Texte proposé:

*-*-*

Ordinairement, je ne suis pas grand amateur des analyses qui prennent en tout point ou presque le contre-pied des interprétations admises : elles sont trop souvent proches d’une théorie du complot, ou au moins amènent des interprétations délirantes sous couvert de dévoiler la vérité. On ne trouve ni l’une ni les autres dans la Fourmilière éventrée. Les thèses qui y sont exposées proposent aussi bien un exemple de démarche que les résultats de ladite démarche – ce qui en garantit la richesse, car l’ouvrage aborde, toujours en termes de dynamisme et de tensions, d’autres questions que je ne traiterai pas ici : le corps, l’histoire, l’animalité, etc.

*-*-*

Travail à faire:
1/ Pour chacune des affirmations suivantes, indiquez si elle concorde avec le texte sur la Fourmilière éventrée, en répondant par oui ou par non et en citant les mots décisifs du texte. (a) Le texte exprime un goût habituel pour les analyses qui prennent le contre-pied des interprétations admises. (b) Selon le texte, on ne trouve dans la Fourmilière éventrée ni théorie du complot ni interprétations délirantes. (c) Le texte annonce que la question du corps y sera traitée.
2/ Rédigez la suite du texte sur la Fourmilière éventrée, en reprenant après sa dernière phrase.
Le matériel qui suit n'a aucun lien avec le texte sur la Fourmilière éventrée.

Données recueillies:
*-*-*

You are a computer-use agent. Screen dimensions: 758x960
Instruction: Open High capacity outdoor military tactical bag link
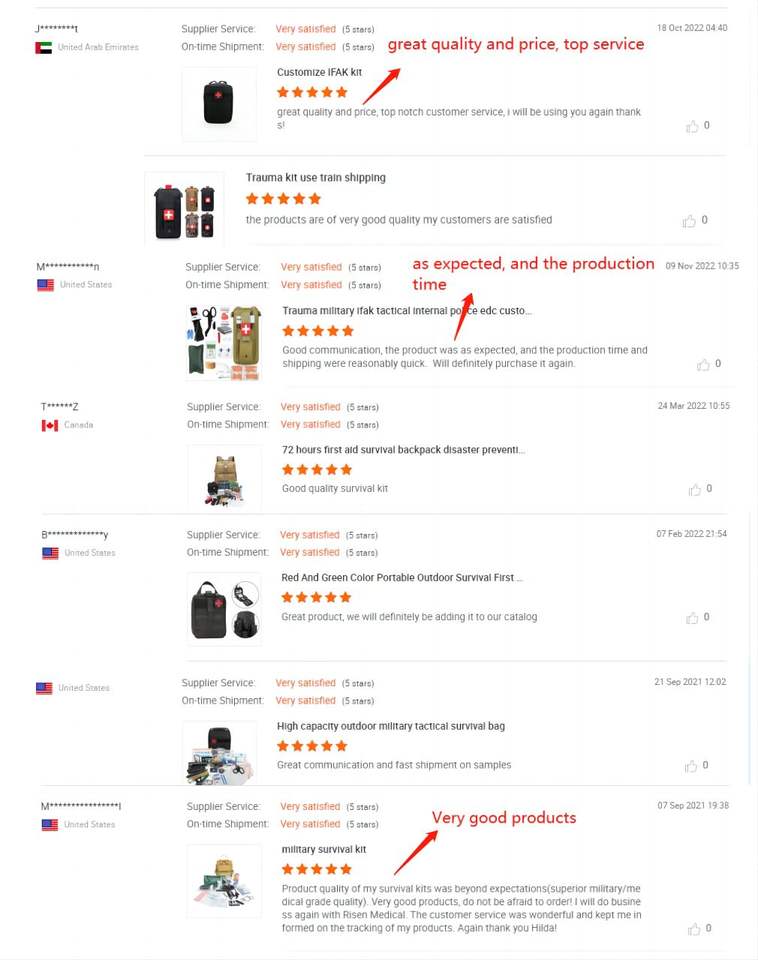tap(391, 726)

*-*-*

Réponses dans l'ordre:
1/
(a) Non : « je ne suis pas grand amateur des analyses qui prennent en tout point ou presque le contre-pied des interprétations admises ».
(b) Oui : « On ne trouve ni l’une ni les autres dans la Fourmilière éventrée. »
(c) Non : « d’autres questions que je ne traiterai pas ici : le corps, l’histoire, l’animalité, etc. »

2/
Par ailleurs, le lecteur de cette critique aura probablement remarqué que la Fourmilière éventrée n’est pas ce qu’on appelle un livre qui se lit facilement – même si en réalité les seules lectures difficiles sont celles des mauvais livres : plutôt tout Montaigne qu’une page de Marc Lévy ! Comprendre ce qui s’y trouve exige de relire, d’aller et venir d’un chapitre à un autre, mais le jeu en vaut la chandelle. Encore l’auteur évite-t-il généralement le jargon – bon, il y a tout de même un passage (p. 84) où Bosch « se meut en chaosmose machinique »… Quand je lis du Deleuze, auquel Pierre Sterckx se réfère régulièrement, je comprends tous les mots, mais ce sont les phrases qui posent problème ; mais quand je lis quelqu’un qui semble avoir compris Deleuze, et l’explique, et l’utilise à bon escient, je pense le saisir – ainsi la notion de corps-sans-organes : il m’aura fallu Bosch pour (penser) la comprendre. On dira qu’il s’agit d’un effet collatéral de la Fourmilière éventrée.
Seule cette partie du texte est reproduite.